[Dataset excerpts]
● ● ● ●
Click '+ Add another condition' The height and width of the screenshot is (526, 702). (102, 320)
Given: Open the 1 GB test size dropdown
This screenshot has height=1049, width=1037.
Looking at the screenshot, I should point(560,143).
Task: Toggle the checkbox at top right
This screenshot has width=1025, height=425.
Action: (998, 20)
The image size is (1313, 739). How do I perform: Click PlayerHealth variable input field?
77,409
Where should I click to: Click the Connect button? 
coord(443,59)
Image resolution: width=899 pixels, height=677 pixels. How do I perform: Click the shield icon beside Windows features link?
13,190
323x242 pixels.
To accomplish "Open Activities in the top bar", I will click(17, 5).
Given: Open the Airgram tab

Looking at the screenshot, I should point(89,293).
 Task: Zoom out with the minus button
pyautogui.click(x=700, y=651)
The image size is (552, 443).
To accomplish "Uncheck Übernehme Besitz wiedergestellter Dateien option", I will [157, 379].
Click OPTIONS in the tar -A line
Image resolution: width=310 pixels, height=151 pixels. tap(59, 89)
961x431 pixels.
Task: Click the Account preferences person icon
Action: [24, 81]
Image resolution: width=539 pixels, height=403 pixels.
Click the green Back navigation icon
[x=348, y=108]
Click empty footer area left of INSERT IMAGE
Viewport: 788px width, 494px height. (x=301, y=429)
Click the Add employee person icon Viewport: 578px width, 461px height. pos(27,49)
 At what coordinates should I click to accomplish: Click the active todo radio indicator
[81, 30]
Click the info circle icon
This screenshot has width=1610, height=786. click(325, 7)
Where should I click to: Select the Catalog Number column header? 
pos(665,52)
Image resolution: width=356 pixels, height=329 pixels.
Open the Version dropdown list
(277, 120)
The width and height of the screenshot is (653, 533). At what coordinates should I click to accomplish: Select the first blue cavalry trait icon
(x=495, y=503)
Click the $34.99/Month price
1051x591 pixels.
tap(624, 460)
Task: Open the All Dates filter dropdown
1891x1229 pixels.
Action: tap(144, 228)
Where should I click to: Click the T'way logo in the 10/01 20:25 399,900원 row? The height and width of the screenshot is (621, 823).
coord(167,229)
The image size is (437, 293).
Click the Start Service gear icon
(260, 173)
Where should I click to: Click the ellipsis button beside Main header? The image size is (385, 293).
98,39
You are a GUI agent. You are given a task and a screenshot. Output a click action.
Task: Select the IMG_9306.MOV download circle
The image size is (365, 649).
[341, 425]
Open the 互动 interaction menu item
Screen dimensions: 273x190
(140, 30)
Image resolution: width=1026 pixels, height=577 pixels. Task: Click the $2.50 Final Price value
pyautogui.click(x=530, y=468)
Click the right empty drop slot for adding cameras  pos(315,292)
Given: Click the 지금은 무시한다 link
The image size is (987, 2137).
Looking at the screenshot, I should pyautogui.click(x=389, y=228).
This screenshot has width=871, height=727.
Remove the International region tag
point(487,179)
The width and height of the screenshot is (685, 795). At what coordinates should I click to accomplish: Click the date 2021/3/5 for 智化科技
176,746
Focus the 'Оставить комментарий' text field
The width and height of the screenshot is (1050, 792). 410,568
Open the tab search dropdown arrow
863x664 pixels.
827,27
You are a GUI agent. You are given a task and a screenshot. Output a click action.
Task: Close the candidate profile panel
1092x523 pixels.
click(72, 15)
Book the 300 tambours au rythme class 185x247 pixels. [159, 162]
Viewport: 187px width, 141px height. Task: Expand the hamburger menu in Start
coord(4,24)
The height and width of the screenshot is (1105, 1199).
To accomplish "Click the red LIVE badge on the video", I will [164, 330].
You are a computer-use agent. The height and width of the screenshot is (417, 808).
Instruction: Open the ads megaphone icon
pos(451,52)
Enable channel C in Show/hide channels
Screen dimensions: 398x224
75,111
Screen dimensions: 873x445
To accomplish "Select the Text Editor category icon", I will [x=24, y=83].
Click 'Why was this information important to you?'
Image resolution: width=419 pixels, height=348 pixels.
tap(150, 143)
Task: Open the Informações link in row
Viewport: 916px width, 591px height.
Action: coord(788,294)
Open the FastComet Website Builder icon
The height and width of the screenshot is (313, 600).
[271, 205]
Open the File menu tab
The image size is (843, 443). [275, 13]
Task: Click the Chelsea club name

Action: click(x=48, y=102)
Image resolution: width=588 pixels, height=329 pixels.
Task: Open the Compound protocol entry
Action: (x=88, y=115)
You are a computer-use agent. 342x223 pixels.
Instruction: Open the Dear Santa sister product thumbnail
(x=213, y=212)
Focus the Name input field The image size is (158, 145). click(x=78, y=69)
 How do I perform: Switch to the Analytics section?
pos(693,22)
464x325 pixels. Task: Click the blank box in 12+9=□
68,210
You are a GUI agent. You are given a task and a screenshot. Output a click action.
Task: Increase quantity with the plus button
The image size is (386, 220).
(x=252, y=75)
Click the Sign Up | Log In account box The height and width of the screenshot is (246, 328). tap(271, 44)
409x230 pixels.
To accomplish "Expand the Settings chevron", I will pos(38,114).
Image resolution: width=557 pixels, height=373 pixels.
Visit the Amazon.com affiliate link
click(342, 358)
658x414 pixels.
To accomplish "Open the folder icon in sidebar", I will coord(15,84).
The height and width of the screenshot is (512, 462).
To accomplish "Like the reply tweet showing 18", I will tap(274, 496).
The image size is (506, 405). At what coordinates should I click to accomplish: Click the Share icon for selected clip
● ● ● ●
Show every line in the records above that contains the word "right".

▶ [Answer]
Task: Toggle the checkbox at top right
Click the right empty drop slot for adding cameras  pos(315,292)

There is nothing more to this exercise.